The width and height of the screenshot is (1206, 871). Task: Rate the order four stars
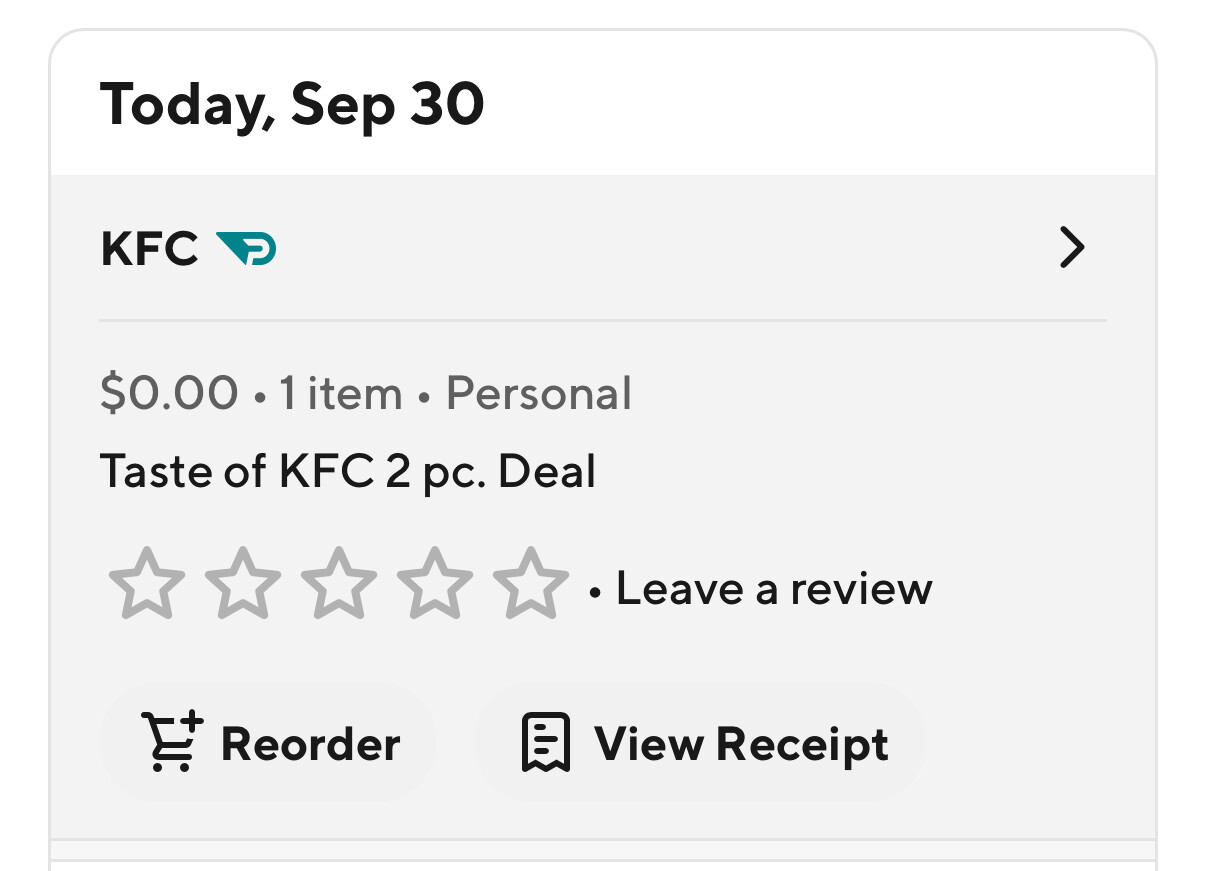click(x=435, y=584)
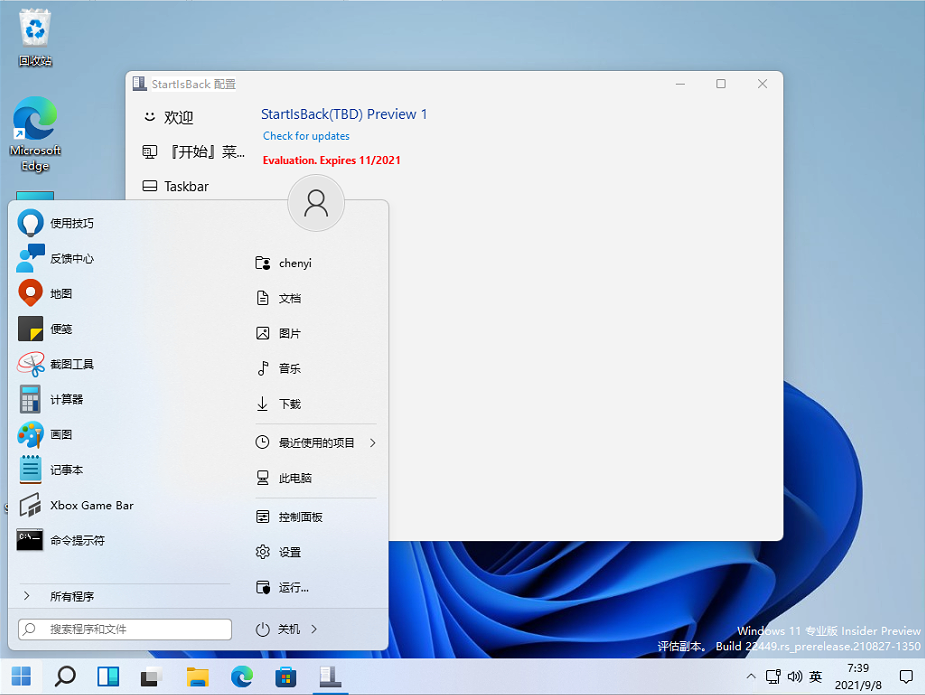This screenshot has height=695, width=925.
Task: Open Control Panel (控制面板) from start menu
Action: (x=300, y=517)
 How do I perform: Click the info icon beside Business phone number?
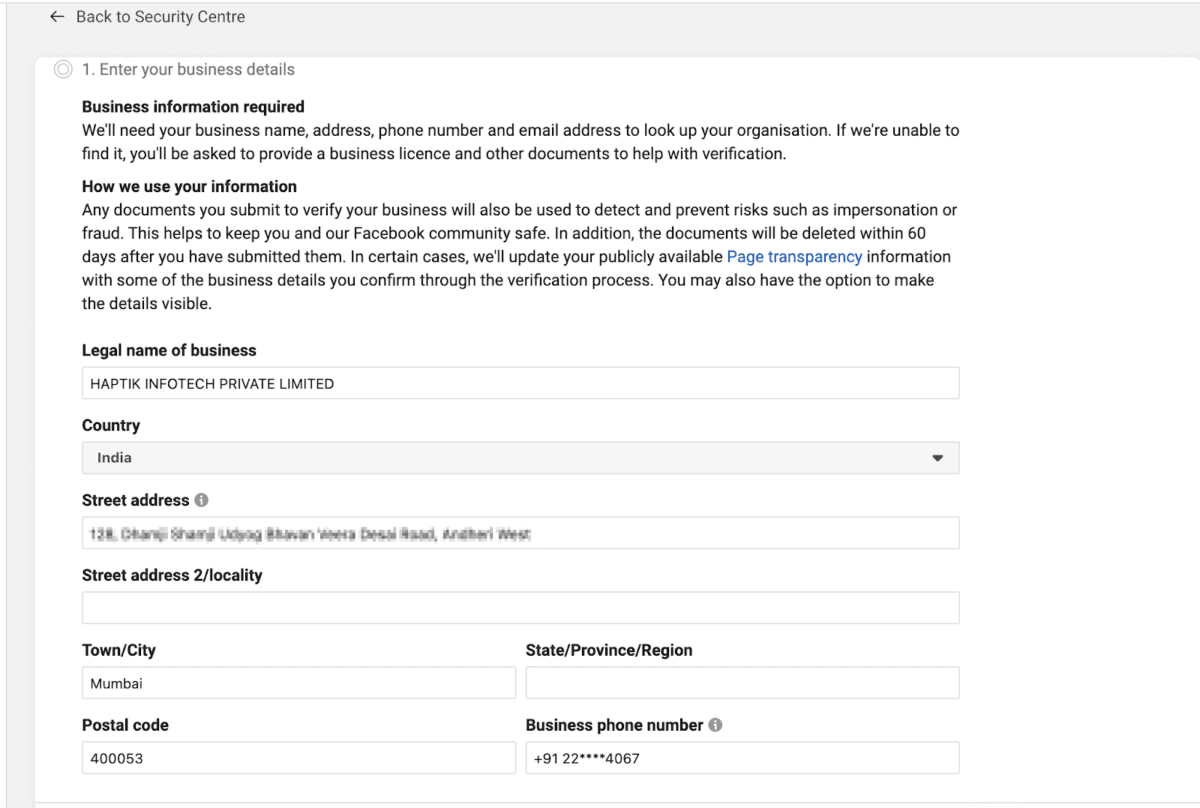tap(717, 724)
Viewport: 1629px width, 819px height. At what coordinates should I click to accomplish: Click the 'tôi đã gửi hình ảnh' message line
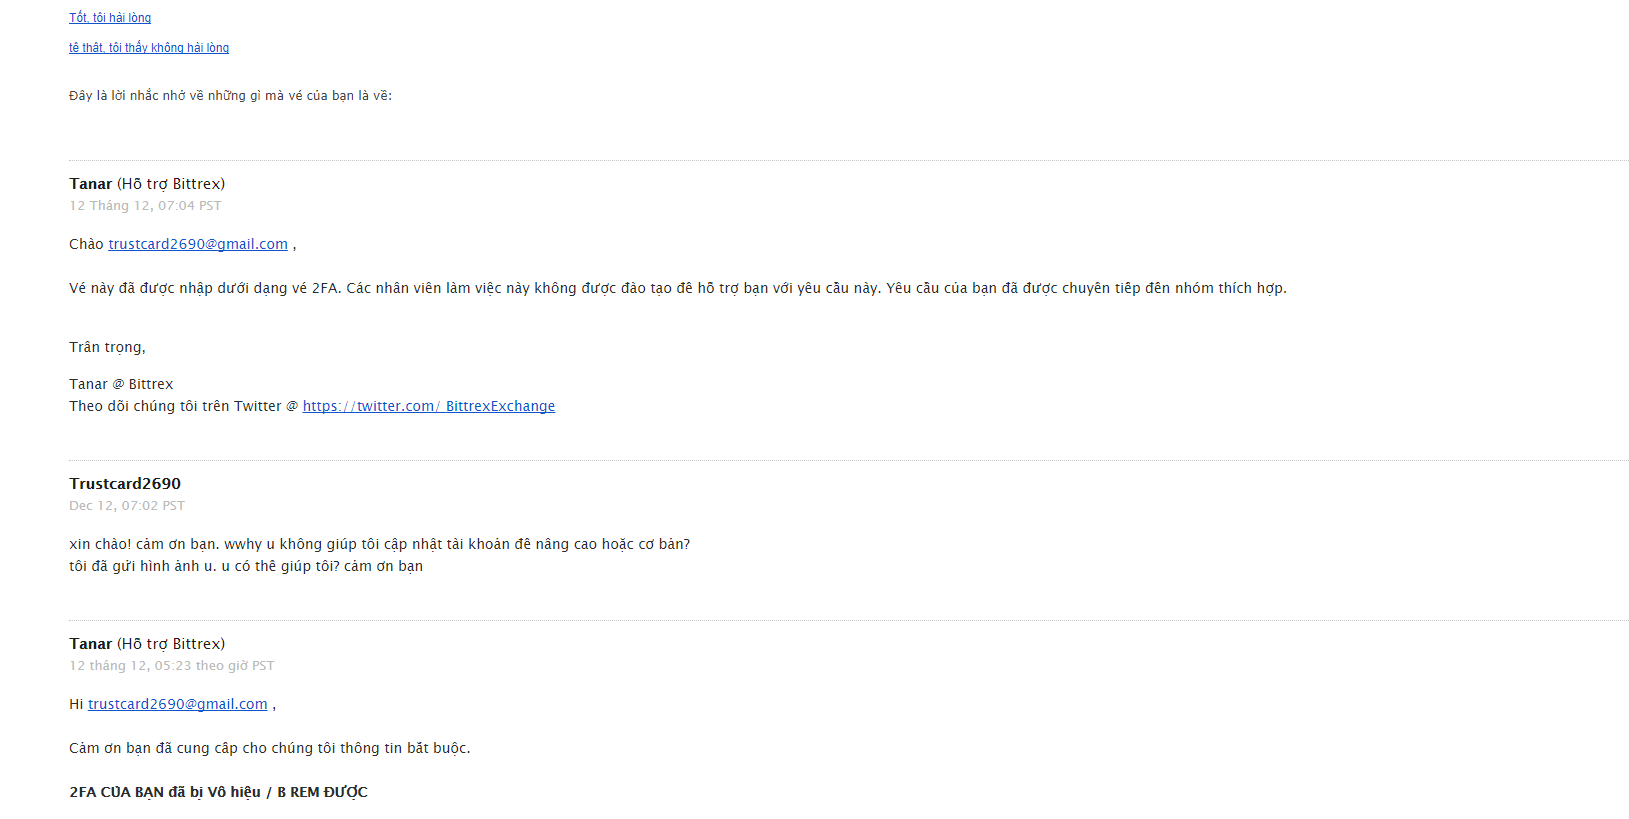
++++
= Task item =
Take the lines from the one holding "How do I perform: Click" through the last line of the data above and copy them exactly, both ends included, omitting all pictures.

= Finished exercise =
 How do I perform: Click the info icon beside Business phone number?
tap(717, 724)
Viewport: 1629px width, 819px height. At what coordinates should I click to accomplish: Click the 'tôi đã gửi hình ảnh' message line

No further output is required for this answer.